Im coz, and im 27. Ive always been a worrier since i was little, and will worry about absolutely anything. Ive been put into hospital before with things such as suspected meningitis as i have given myself so many physical symptoms through anxiety, it always turns out to be due to anxiety.
I also have suffered from anorexia since i was 16 and been put into various units across the uk. Im having a relapse at the moment, and i guess that doesn't help the anxiety too.
I was also diagnosed with borderline personality disorder 2 years ago whilst in a unit.
I came to the boards today because i literally dont know what to do with myself anymore. I have tried so hard to rely on myself and medication but its really affecting my life and my relationship.

Im generally quite alone. I have few friends, and most of them have let me down at times, and even recently. I find it hard to express how much that i have been hurt and im just quite forgiving.

I hate social situations, especially parties. I will literally freeze up if i go and i spend the time shaking and desperate to leave, but wishing that i could be more outgoing and social, but i its as if something inside of me wont let go. Im pretty sure it has something to do with the intense bullying from both children and adults from being a young child onwards.
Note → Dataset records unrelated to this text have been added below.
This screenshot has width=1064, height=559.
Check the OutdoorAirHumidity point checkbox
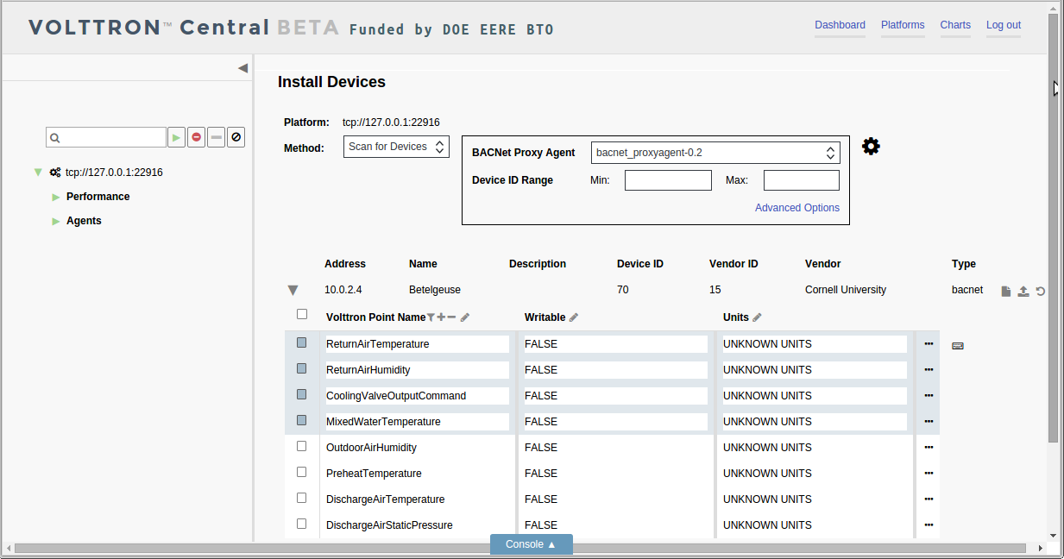(x=302, y=446)
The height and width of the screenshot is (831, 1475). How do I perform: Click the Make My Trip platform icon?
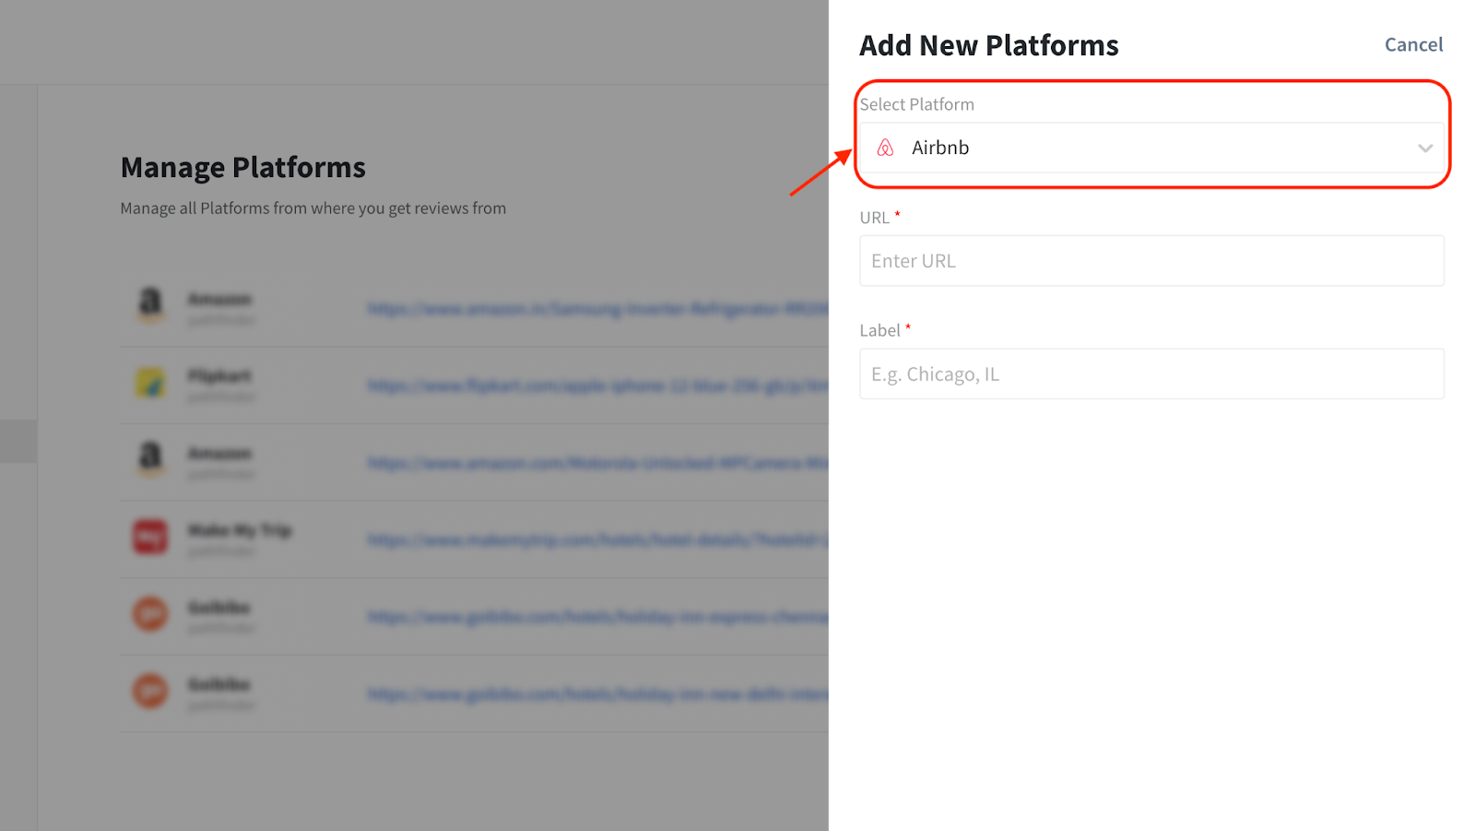point(150,537)
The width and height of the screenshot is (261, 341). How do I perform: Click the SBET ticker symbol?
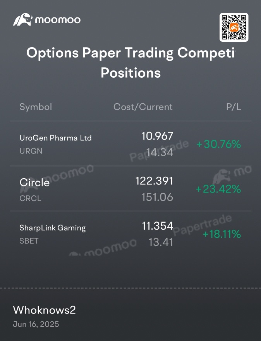point(29,241)
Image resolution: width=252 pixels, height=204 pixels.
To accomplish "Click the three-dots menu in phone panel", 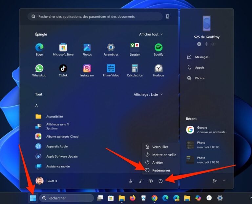I will pyautogui.click(x=225, y=181).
The things that has really started to become even more of a problem for me is being alone at home.

This is something i cannot get my head around because before my relationship with my partner (almost 3 years) i was pretty much constantly alone.
Now when im alone for more than a couple of hours i find it so hard to be calm. Today my partner was out from 3-9pm and i was in a panic. My chest started to tighten and hurt, my head felt light and i couldnt find any distraction. I tried tv, art, music, internet. Nothing worked, i felt so alone, and yearned for company, yet as i have so few friends and am not good in social situations i had no one to call on.
Its starting to affect our relationship because his friends are so important to him too and obviously its healthy to have time apart. yet i find it so impossible to enjoy time to myself, or even tolerate it.
My mum died 10 months ago, and it also gives me time to think about her alot more, which makes me really upset too. I would love to just have a laugh with someone and not be constantly worried, but it never happens. i feel disregarded, just like i exist but people i know dont appreciate me.

Its gettin to the point where i spend so much time tryin to plan for when my partner is out, and then it comes to it and i feel worse, or i will be asking him more than i should what time he will be home, and trying to calculate how many hours i will be alone. Or trying to search anyone who's house i can stay at just so im not alone. Of course i know i will still be worrying about my partner with certain things, but not having to deal with unbearable feelings of being alone and the panic.
Has anyone else experienced this? do u have any advice because its tearing me up inside.

x

Mark13
31-05-13, 17:38
Hi coz. Welcome to the forum.

Sorry I don't have any advice for you as my anxiety manifests itself differently to yours, but I'm sure you'll find some helpful and like-minded people here.

I just wanted to take the opportunity to welcome you to the forum.